Although only parts of the exterior of the Memorial Theater bear any resemblance to the Salt Lake Theater, the $1.75 million Pioneer Memorial Theater is expected to gain the attention of performers the nation over.
Many actors of today, such as Victor Jory, Walter Abel, Sir Cedric Hardwicke, and director-actor Mare Connelly, director Herman Shumlin and actress-writer Nan Martin, have toured the building recently and called it a “magnificent house.”
Theater magazines and drama pages of many newspapers have carried long articles and pictures about the new playhouse.
Even “ghosts” of those who performed in the old Salt Lake Theater have returned to the stage, pulled the stage ropes, climbed the spiral staircase that leads to the fly-walk above the stage, and pronounced the Pioneer Memorial Theater a worthy successor to the Salt Lake Theater as a cultural center for the city.
Dr.
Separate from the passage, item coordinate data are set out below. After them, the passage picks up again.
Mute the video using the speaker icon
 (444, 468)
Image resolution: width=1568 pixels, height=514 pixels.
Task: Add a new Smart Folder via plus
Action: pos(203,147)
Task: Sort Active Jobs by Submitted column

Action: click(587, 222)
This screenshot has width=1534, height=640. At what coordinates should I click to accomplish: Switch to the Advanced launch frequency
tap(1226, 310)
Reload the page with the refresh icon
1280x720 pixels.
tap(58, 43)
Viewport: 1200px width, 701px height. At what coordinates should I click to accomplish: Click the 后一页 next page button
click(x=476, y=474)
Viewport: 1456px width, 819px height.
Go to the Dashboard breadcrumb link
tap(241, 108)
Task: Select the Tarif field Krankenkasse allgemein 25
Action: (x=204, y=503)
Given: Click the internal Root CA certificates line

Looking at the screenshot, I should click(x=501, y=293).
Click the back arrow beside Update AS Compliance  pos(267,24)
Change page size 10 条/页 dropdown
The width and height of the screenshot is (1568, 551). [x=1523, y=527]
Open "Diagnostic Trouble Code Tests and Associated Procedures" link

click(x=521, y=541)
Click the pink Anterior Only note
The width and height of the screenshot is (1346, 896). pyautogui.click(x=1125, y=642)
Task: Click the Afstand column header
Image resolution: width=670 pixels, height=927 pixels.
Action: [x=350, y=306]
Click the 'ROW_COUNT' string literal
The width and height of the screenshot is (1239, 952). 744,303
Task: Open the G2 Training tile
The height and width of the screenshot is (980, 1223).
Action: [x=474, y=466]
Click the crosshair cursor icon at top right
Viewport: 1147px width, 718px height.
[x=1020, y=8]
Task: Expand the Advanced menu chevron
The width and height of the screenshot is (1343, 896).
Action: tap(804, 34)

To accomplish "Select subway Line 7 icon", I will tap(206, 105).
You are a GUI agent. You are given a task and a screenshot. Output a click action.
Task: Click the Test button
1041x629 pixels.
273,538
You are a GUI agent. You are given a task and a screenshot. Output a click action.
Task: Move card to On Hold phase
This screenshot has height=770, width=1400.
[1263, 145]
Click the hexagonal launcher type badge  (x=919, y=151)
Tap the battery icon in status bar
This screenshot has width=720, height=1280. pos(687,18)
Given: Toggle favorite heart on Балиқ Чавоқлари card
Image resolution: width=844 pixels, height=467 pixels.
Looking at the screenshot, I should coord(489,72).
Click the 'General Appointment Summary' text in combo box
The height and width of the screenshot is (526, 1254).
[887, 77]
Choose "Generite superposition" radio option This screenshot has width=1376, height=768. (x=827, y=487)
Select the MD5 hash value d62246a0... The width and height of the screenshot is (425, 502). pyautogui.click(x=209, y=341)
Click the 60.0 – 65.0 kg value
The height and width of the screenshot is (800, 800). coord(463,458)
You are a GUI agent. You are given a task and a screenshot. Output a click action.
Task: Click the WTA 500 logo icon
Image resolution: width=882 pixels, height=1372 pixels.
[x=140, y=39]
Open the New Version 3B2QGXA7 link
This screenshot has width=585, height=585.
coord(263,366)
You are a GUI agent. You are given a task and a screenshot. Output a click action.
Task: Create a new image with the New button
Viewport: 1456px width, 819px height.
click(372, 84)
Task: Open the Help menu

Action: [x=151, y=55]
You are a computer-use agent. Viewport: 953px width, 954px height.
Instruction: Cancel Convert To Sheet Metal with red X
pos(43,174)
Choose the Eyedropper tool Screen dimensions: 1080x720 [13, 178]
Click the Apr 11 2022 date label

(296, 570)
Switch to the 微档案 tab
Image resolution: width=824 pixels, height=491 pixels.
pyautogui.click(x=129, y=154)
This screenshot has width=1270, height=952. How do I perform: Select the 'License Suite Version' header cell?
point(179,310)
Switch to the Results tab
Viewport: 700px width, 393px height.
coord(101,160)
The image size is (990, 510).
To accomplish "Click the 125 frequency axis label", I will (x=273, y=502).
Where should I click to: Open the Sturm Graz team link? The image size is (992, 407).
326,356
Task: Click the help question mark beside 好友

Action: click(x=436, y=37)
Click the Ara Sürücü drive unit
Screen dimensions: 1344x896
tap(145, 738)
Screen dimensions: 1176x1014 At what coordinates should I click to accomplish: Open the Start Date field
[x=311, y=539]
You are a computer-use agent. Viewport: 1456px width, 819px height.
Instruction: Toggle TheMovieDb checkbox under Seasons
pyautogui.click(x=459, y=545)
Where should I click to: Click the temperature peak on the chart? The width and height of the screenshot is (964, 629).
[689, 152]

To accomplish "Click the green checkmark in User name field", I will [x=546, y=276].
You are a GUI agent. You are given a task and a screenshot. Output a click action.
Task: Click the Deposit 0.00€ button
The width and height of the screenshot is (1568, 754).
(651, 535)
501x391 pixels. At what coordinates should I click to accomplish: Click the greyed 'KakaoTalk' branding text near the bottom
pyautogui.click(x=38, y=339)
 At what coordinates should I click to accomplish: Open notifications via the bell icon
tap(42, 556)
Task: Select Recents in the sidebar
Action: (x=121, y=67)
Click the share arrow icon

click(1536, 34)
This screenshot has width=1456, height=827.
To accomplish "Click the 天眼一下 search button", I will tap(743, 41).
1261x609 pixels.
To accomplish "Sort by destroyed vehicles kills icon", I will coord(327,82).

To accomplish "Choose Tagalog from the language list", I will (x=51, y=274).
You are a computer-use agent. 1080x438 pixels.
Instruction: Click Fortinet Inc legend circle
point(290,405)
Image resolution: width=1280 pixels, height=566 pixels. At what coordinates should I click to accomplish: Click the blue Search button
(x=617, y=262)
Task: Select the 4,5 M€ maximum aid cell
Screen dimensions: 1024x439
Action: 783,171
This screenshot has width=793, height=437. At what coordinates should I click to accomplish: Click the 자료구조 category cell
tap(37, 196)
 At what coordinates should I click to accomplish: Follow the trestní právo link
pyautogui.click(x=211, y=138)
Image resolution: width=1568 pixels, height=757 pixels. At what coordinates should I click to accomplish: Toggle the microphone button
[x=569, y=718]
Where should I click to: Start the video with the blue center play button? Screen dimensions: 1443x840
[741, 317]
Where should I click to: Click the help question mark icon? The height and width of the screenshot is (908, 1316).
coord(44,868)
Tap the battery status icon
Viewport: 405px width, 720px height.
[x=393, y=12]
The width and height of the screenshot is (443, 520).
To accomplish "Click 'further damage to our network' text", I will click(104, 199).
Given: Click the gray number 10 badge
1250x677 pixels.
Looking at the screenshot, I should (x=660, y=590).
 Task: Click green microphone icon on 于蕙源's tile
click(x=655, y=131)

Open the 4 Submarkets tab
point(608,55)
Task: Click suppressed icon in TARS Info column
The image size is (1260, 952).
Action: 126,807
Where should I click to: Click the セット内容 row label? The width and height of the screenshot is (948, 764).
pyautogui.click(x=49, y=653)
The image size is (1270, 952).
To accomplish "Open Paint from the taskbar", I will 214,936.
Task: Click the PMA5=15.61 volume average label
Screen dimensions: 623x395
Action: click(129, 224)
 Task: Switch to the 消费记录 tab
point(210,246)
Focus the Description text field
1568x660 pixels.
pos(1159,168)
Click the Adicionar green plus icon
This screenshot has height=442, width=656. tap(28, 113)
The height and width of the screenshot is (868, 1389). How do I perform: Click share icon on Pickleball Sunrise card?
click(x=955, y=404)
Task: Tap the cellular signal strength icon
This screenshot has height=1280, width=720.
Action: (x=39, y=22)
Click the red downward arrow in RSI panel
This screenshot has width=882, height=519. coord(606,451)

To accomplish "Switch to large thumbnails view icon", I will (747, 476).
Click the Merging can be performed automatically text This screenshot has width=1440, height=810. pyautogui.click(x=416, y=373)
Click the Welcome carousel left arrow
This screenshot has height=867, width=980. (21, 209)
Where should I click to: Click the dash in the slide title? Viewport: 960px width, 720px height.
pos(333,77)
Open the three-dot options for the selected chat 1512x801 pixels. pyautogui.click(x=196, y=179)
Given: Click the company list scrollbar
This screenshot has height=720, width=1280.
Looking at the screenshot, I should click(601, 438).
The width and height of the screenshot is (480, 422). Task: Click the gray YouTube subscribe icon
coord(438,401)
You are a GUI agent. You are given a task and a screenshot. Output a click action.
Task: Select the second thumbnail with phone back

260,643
Lees chanced upon two of them the other night in the person of Donya Smith, 92 S. [missing word], a drama student, and Steve Ruben of Ogden [two missing words] for “Hamlet,” as they toured the theater, spoke lines and took bows from the stage.
But Dr. Lees soon shook himself into an awareness that the theater will open Oct. 1 for a nine-day run of “Hamlet,” [missing word] same [missing word] the immortal Edwin Booth performed on the stage of the old Salt Lake Theater more than three quarters of a century ago.